Ormai conosciutissimo e molto stimato continuò in umiltà e spirito di servizio la vita di convento. Compiuto il triennio di provincialato, venne nominato Definitore dell’Ordine, e come tale riuscì ad acquisire all’Ordine il monastero di S. Angelo di Milano. Il vescovo Verzeri lo nominava esaminatore prosinodale. Nel 1855 si adoperò con slancio caritativo all’assistenza ai colerosi e nel 1856 in qualità di Commissario di Terra Santa per il Lombardo Veneto, si sobbarcò ad un lungo viaggio a Parigi per ottenere da Napoleone III la protezione sui Luoghi Santi e soprattutto sulla Custodia francescana, ottenendo non solo la protezione imperiale, ma anche la concessione di aprire a Parigi un commissariato per raccogliere offerte da inviare alla Custodia di Gerusalemme. Nel 1859 fu instancabile nell’assistenza ai feriti della battaglia di Solferino e S. Martino, trasformando la chiesa e il convento di S. Giuseppe in un affollato ospedale militare, ricevendo con gli altri religiosi le più ampie lodi delle autorità. Di passaggio a Brescia nel giugno 1859 Napoleone III lo volle presso di se per un giorno intero a Palazzo Fenaroli. Pochi giorni prima aveva ricevuto la visita di Luigi figlio del principe Luciano Bonaparte.
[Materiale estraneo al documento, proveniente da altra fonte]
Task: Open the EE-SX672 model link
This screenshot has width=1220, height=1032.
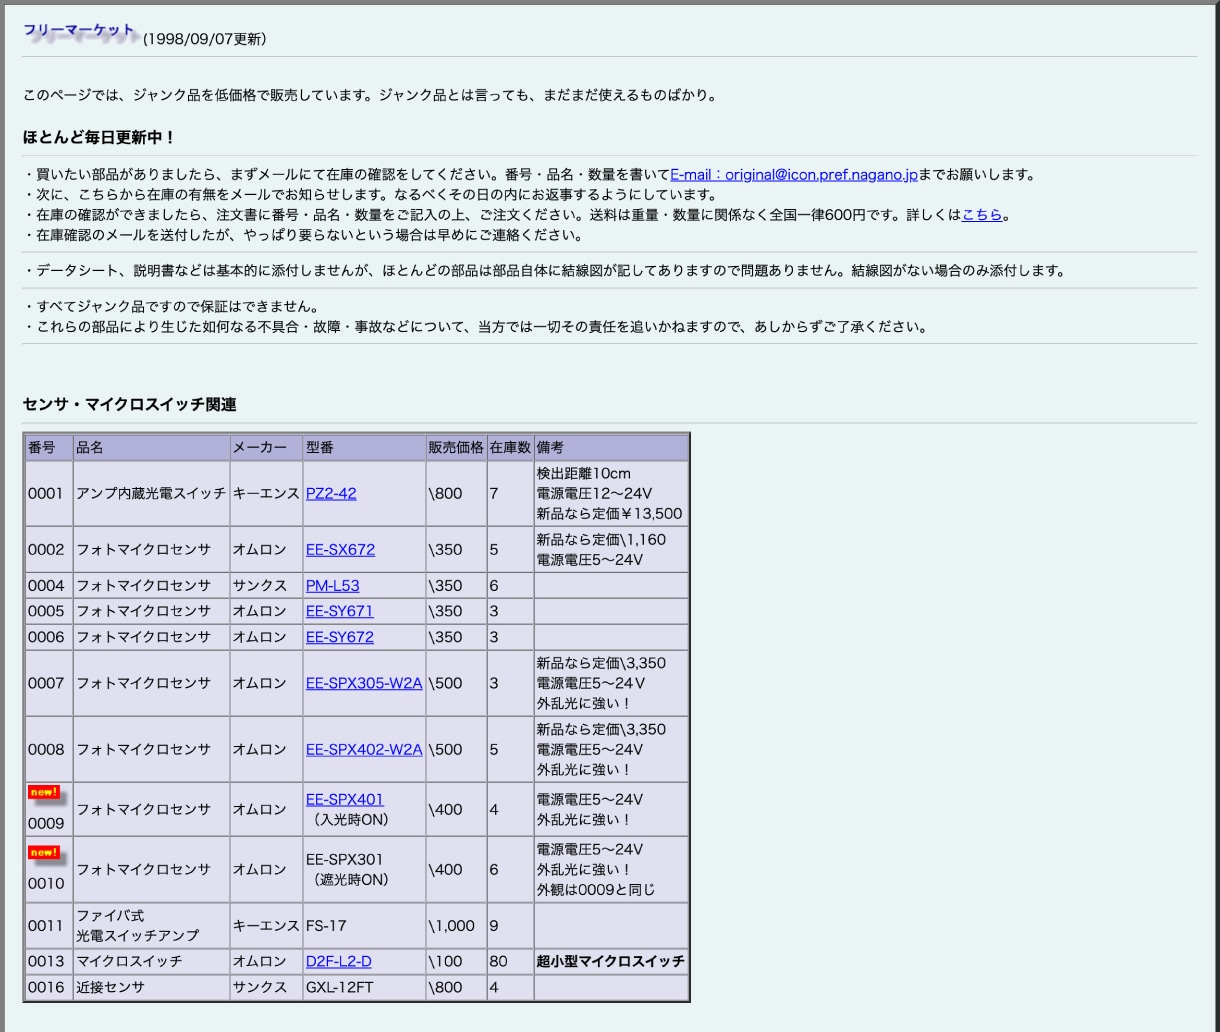Action: (x=340, y=549)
Gli ultimi anni furono da lui spesi nel tentativo di salvare i conventi francescani dalla soppressione decretata dal Governo italiano riuscendo a salvare il convento di S. Angelo di Milano. Nel frattempo lo coglieva, il 25 marzo 1865, la morte. Venne sepolto nel Cimitero di Brescia sotto la piramide che ha al centro la statua di don G. Rossini detto il "beàt curadì". Negli anni Quaranta la salma venne esumata e del religioso non si trovarono che il teschio e brandelli del saio. Un suo ritratto di Angelo Inganni si trova nel convento di S. Gaetano in Brescia. Di lui ci restano le solenni difese di teologia e filosofia sostenute a Ferrara e Bologna.